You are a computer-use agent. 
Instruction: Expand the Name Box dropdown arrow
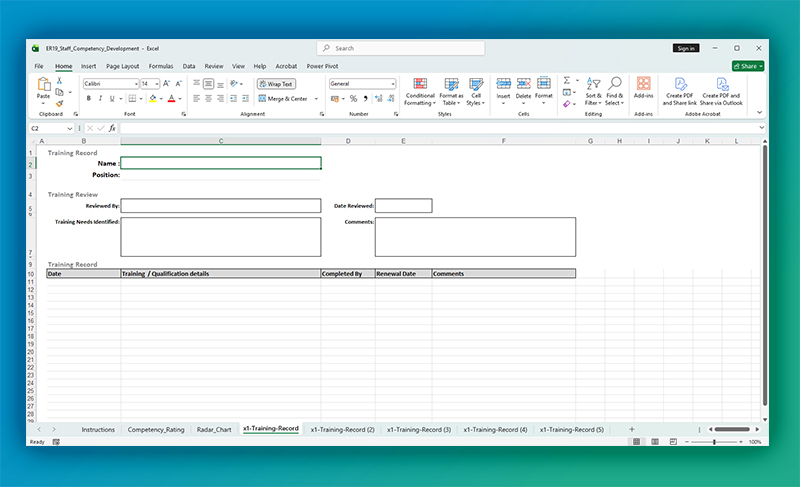click(x=72, y=128)

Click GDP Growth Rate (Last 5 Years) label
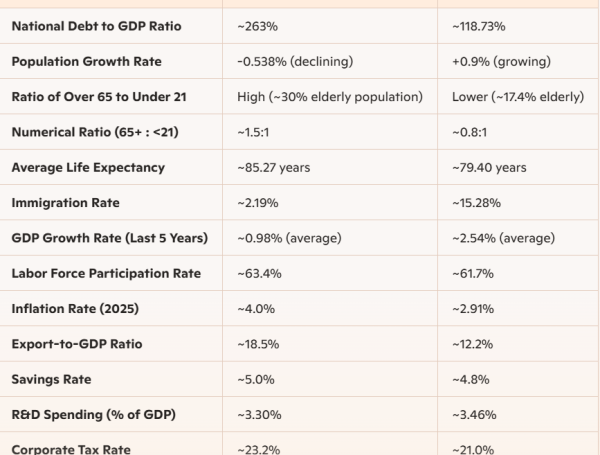[109, 237]
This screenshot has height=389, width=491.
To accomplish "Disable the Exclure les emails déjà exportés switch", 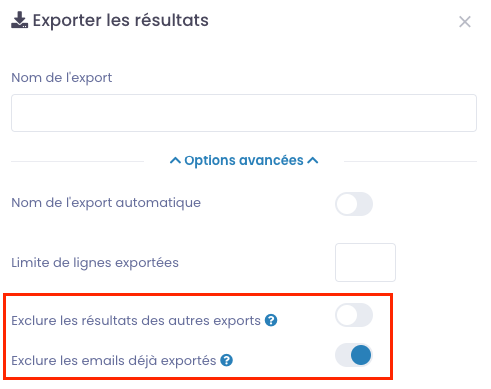I will (354, 355).
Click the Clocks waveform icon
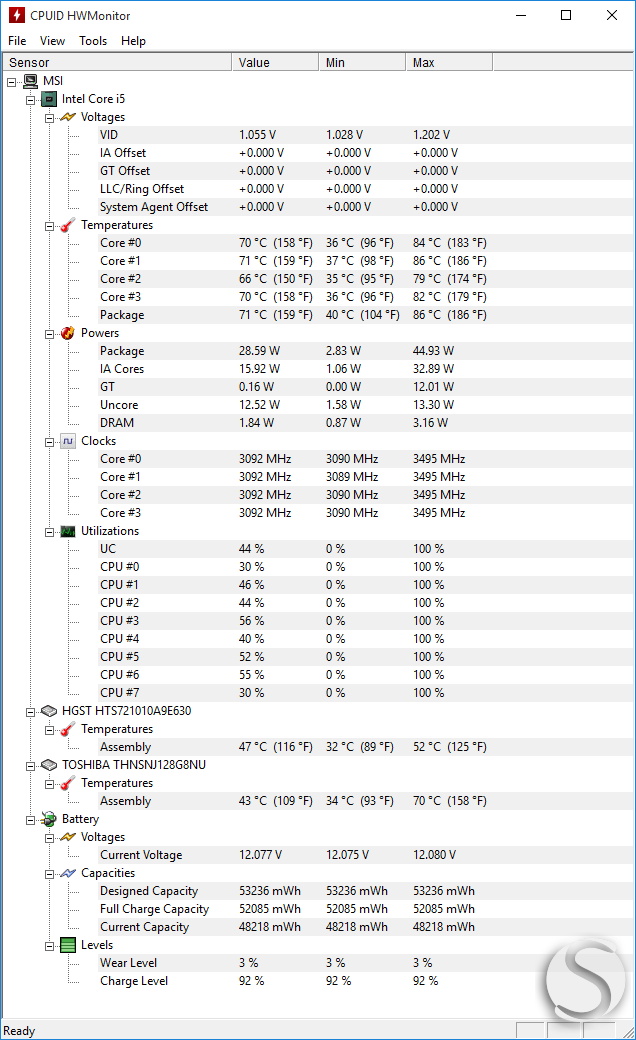Screen dimensions: 636x1040 68,441
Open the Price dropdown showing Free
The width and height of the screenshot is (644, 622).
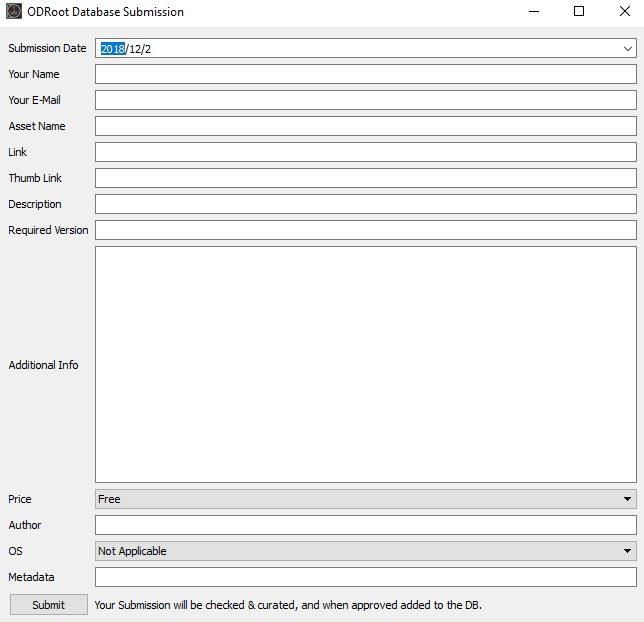point(365,499)
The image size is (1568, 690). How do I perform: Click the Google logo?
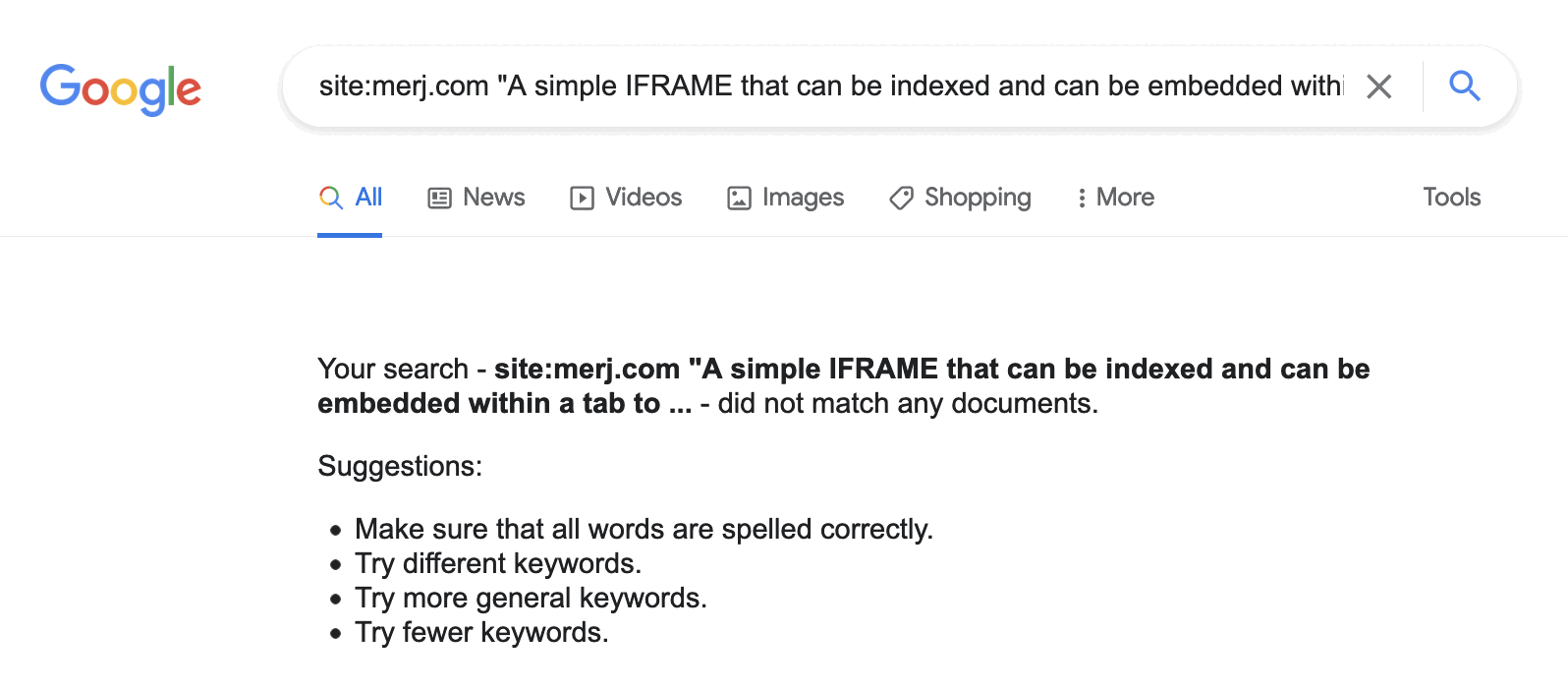coord(120,88)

—————

» **TASK TO COMPLETE**: Only the lines from the line with "The width and" through the final line of the material belong in the answer, copied exactly and without pictures.

» **ANSWER BOX**:
The width and height of the screenshot is (644, 622).
point(365,499)
The image size is (1568, 690). How do I perform: Click the Google logo?
coord(120,88)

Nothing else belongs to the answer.